【前回の記事を読む】逃げ延びた僅かな残党の一人が、この男である。当時8歳だった彼は、館が炎に包まれて焼け落ちるのをその目で見ていた。
大王の密使
二
蝶英と老剣は、夕食の前に、いつも通り夜の鍛練をする。都を出てから、立ち合いの鍛練は真剣を使っていた。鍛練を終えて、食事を摂る。英子たちは別室の宴がある。
その宴の料理とは別物だろうが、それでも蝶英が見たこともないような、豪華な食事だった。玄米の飯に、焼き魚や煮物がついている。老剣には酒も出ている。
二人は、扉に目をやった。急に、隣部屋との引き戸が開いた。案内役の大犬が入ってくる。
「どうした、大犬」
老剣が声をかける。
「つまらん。おれは案内だから。宴には用無しだ。英子様や坊さんが相手だとさ」そう言うと、老剣の傍らに腰を下ろした。老剣は笑う。

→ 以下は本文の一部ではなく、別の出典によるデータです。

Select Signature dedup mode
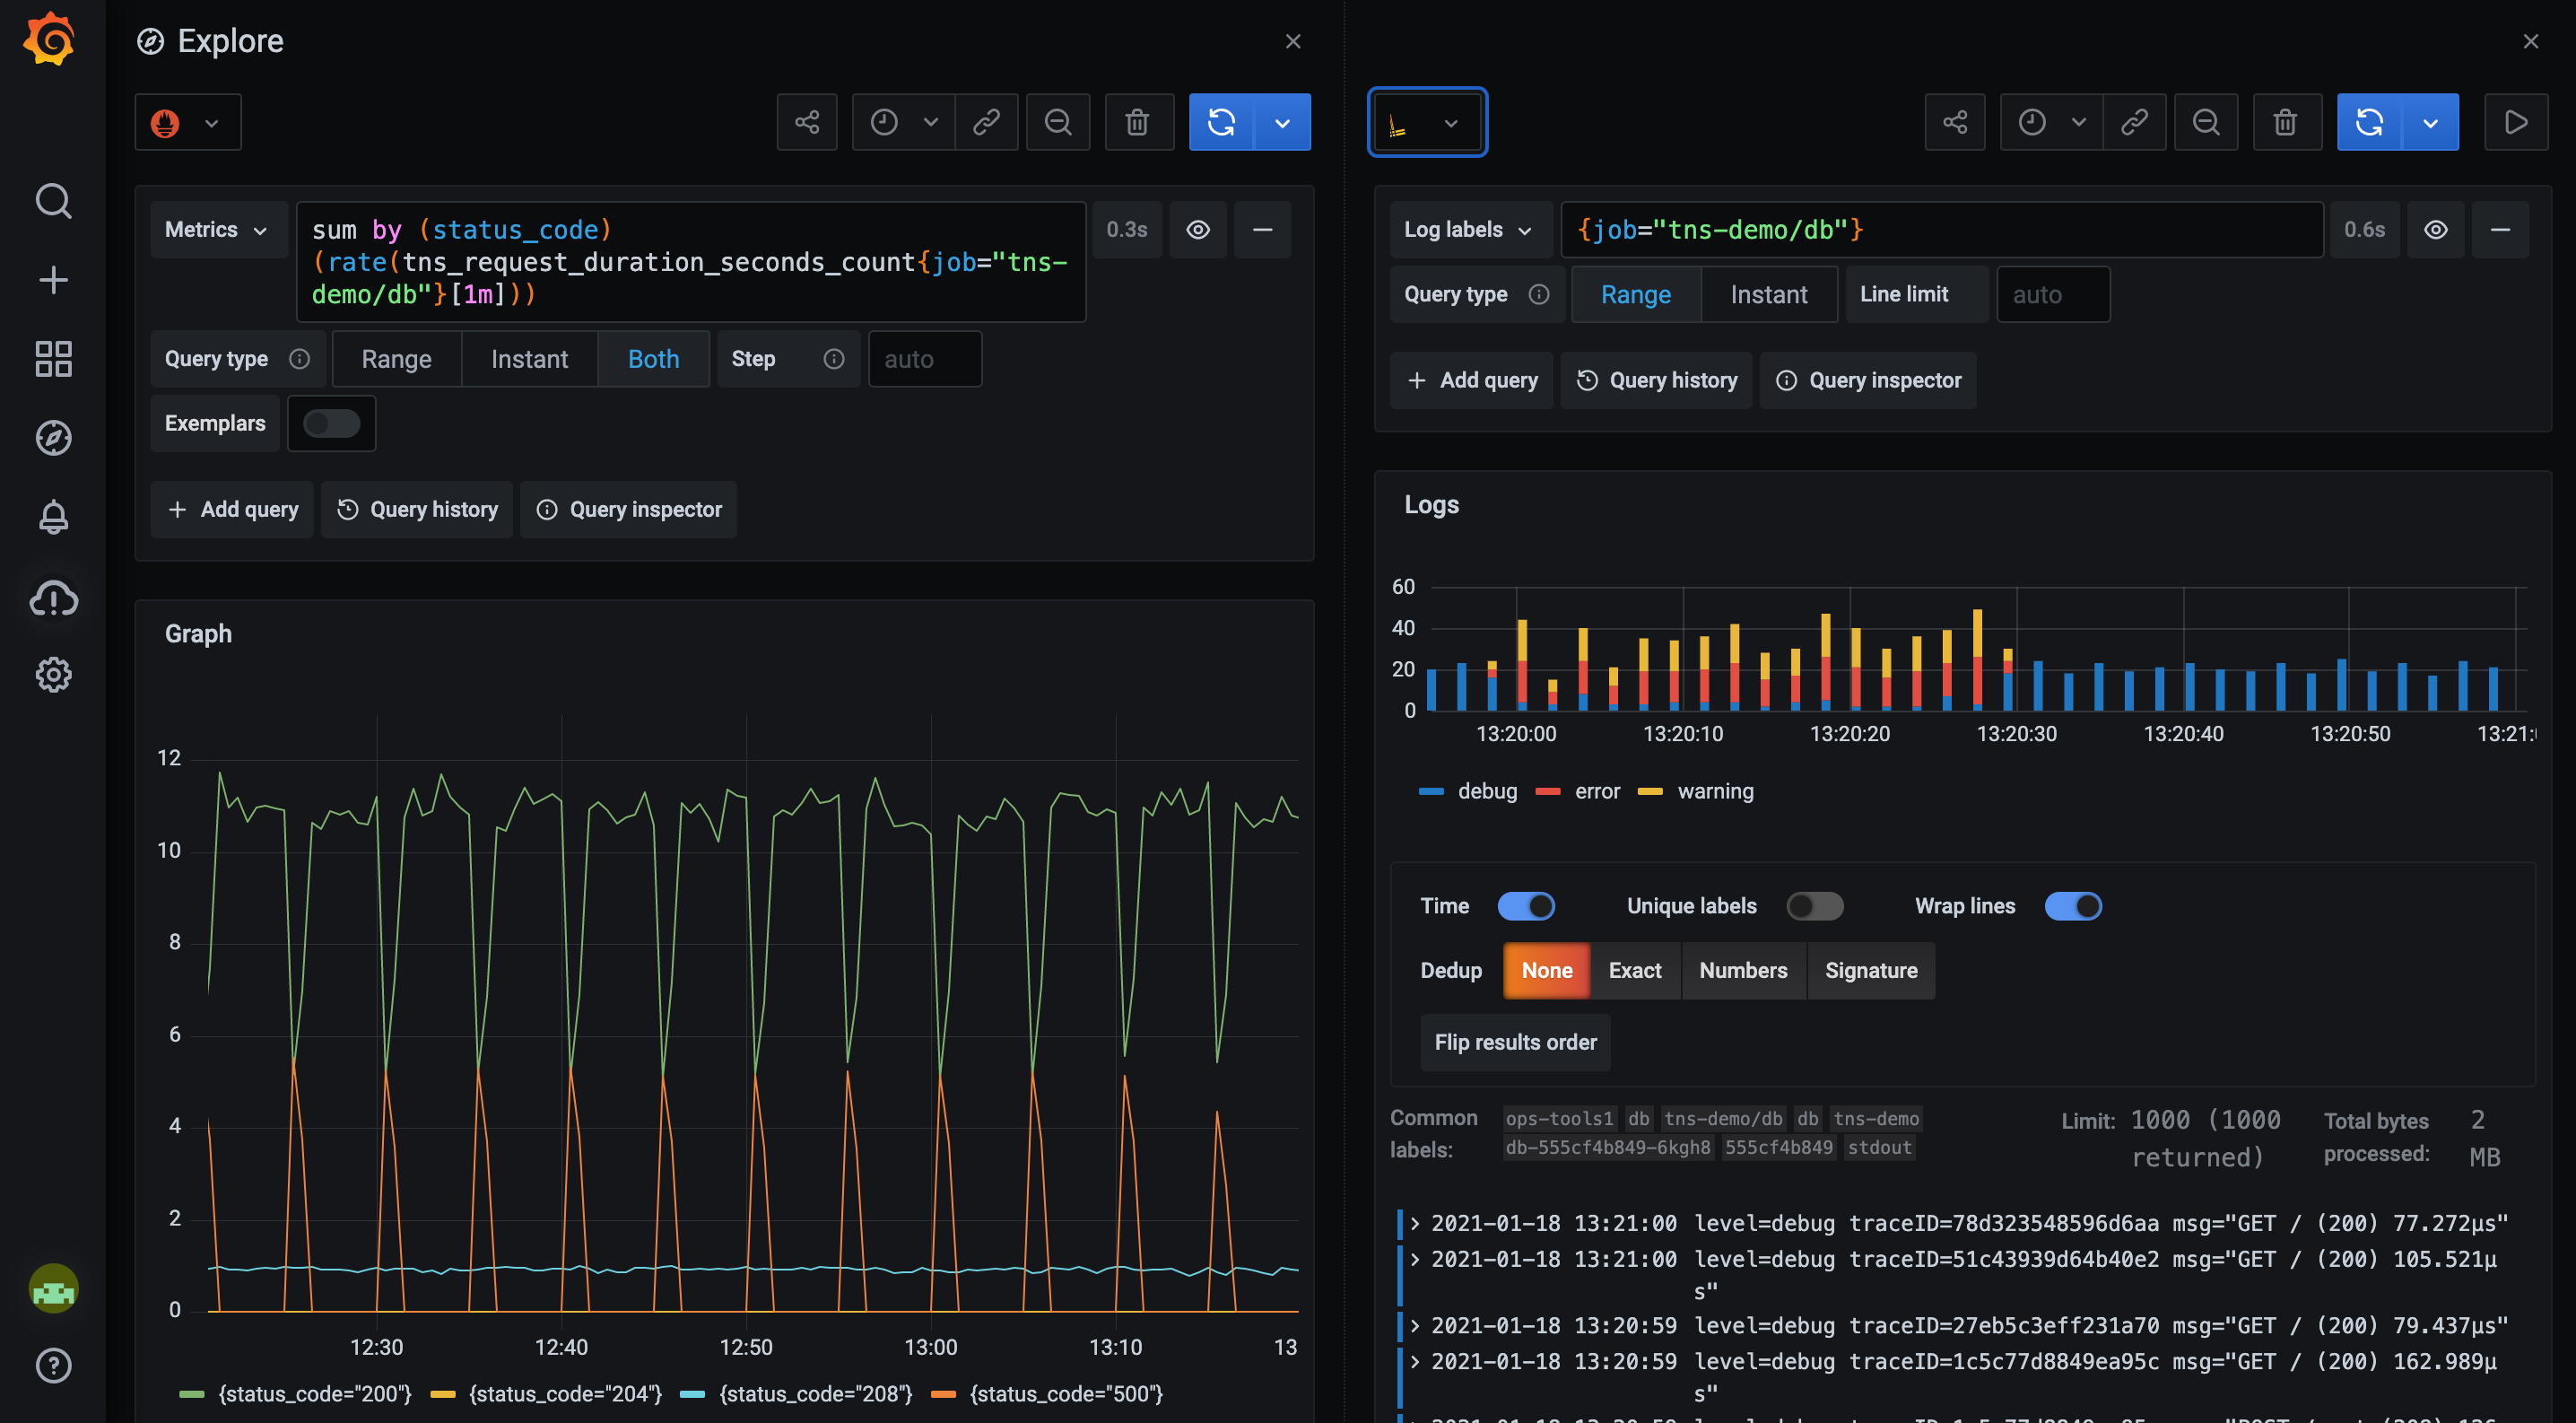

「まあ、そう怒るな。おまえは、館の主(あるじ)と顔見知りとはいえ、ただの雑兵上がり。顔繋ぎしたあとは、邪魔だろう。ほら、飲んで機嫌を直せ」
老剣は自分の膳の酒を大犬に注いでやる。大犬は一息に飲み干した。
「板東や常陸の国を行き来したおれを、わざわざ呼びつけておいて」
不満そうな大犬の、空になった碗に酒を注ぎながら
「英子様は蘇我大臣の末子だ。そして蘇我は大王を出す血筋の家柄。身分違いも、甚だしい。本来、われらが気安く旅をご一緒できる御方ではない」
そう言うと、大犬も黙ってしまう。
「ここの前野主にとっても同じこと。地方の領主が、直々に会える御方ではない。だからこそ、前野主も、ここぞと自分を売り込みたいのだ。都でより高い位が得られれば、この東国の地での重きが違う」
老剣も、厩戸皇子や大王が、いずれ、隋のように全ての地方に役人を置いて、この国の隅々まで支配を広げたいということを、耳にしていた。大犬は、それを聞いて頸を振る。
「おれは、そんな政は知らないな。知るはずもない。東国に詳しいことで案内役になっただけだ。老剣殿の言う通り、どうせ、元々はただの雑兵だ」
大犬は酒を飲み干して笑う。蝶英も、そんな二人を見ている。すっかり山の中に籠もっていると思っていた老剣が、都の事情に明るいことに驚いていた。
そんな蝶英の顔を見て「いろいろ、知らせてくれる者がいる。いいことも悪いことも」そう言うと、笑っている。
ときどき小屋からいなくなるのも、都と行き来していたのだろう、蝶英はそう思った。老剣と大犬は酒を酌み交わしながら、ぼそぼそと話を続けている。蝶英は部屋の隅で、掛け物にくるまると横になる。そのまま寝息を立て始めた。